Technical Report USC-SIPI-302

“VLSI Array Sensory Information Processing for Communication and Multimedia”

by Eric Ying-Chin Chou

December 1996

As multimedia applications emerge as an important driving force for the integration of microelectronic systems for computing, communication, and signal processing, powerful front-end information processing at the sensor part becomes increasingly important to enhance the precision and processing bandwidth of communication receivers or signal acquisition devices. Monolithic realization of robust real-time sensory processors is specially desired to handle in-coming signal sequence to more informative or compressed format. Mixed-signal very large scale integration (VLSI) microsystems design is an extremely effective enabling technology for the array sensors when data throughput, silicon area, and power consumption are considered.

In order to resolve the challenging situation of co-existence of the circuit behavior and the algorithmic function of a smart VLSI sensor, an architecture-driven design approach is suitable for the concurrent development in algorithmic level and circuit level while maintaining design integrity. State-constrained neuron model is a mathematical neuron model which eliminates the out-of-bound problem and ensures the stability in solving combinatorial optimization problems. Compact neural network is a scalable VLSI massively parallel processing architecture consisting of state-constrained neurons.

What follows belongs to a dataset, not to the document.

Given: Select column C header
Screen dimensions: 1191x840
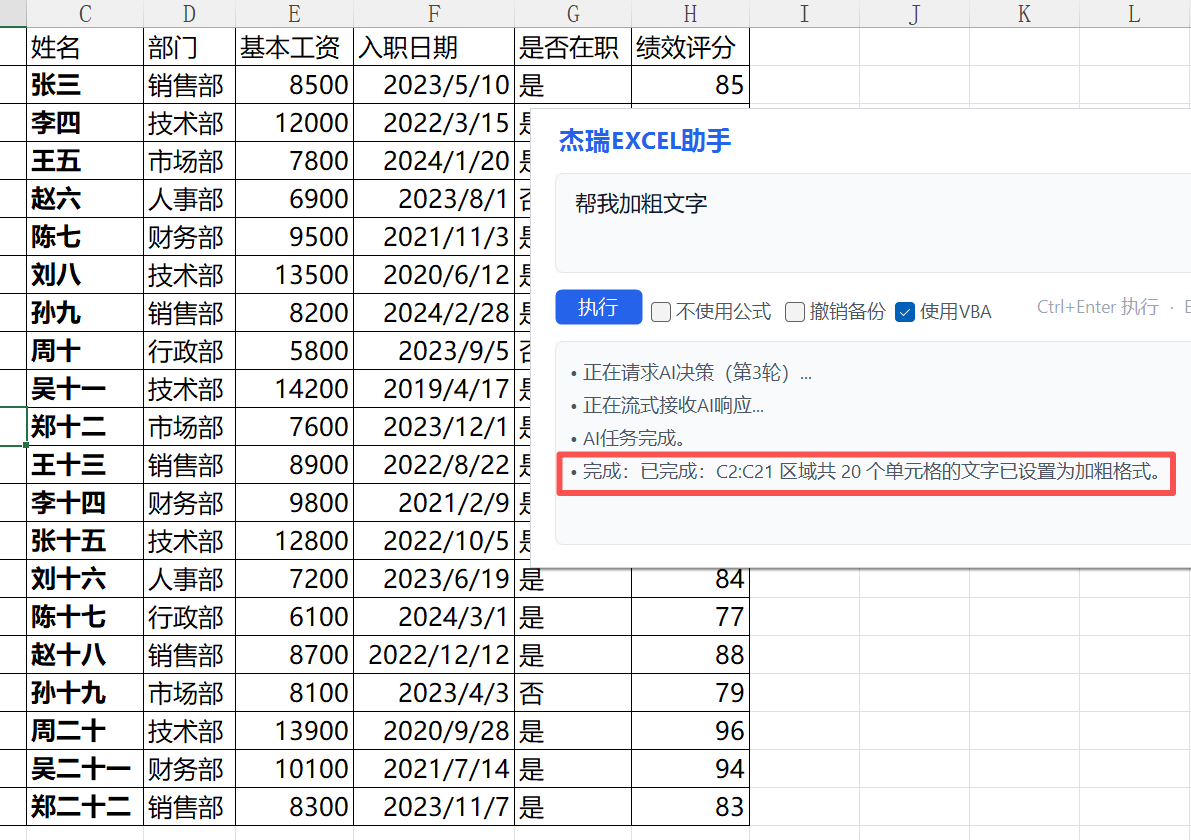Looking at the screenshot, I should [85, 13].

With collective computation and programmable data routing, a two-way multiplexing and pipelined VLSI architecture has been invented to fully exploit the parallelism of the input data stream. Array sensory processors have been successfully implemented for a combinatorial optimization chip, a VLSI detector chip for partial response signaling, and a VLSI connected component detector chip for early computer vision. Algorithmic studies on wireless communication receiver design and signal processing machine design were also performed. The current-mode CMOS VLSI implementation for partial response maximum likelihood (PRML) detector chip have been designed to achieve a detection rate of 53 Mb/s for class IV partial response signaling with a 20-neuron processing engine in a 2.3 x 2.6 mm2 die in a 1.2 _m high performance CMOS technology through the MOSIS Service, of USC/Information Sciences Institute in Marina Del Rey, California.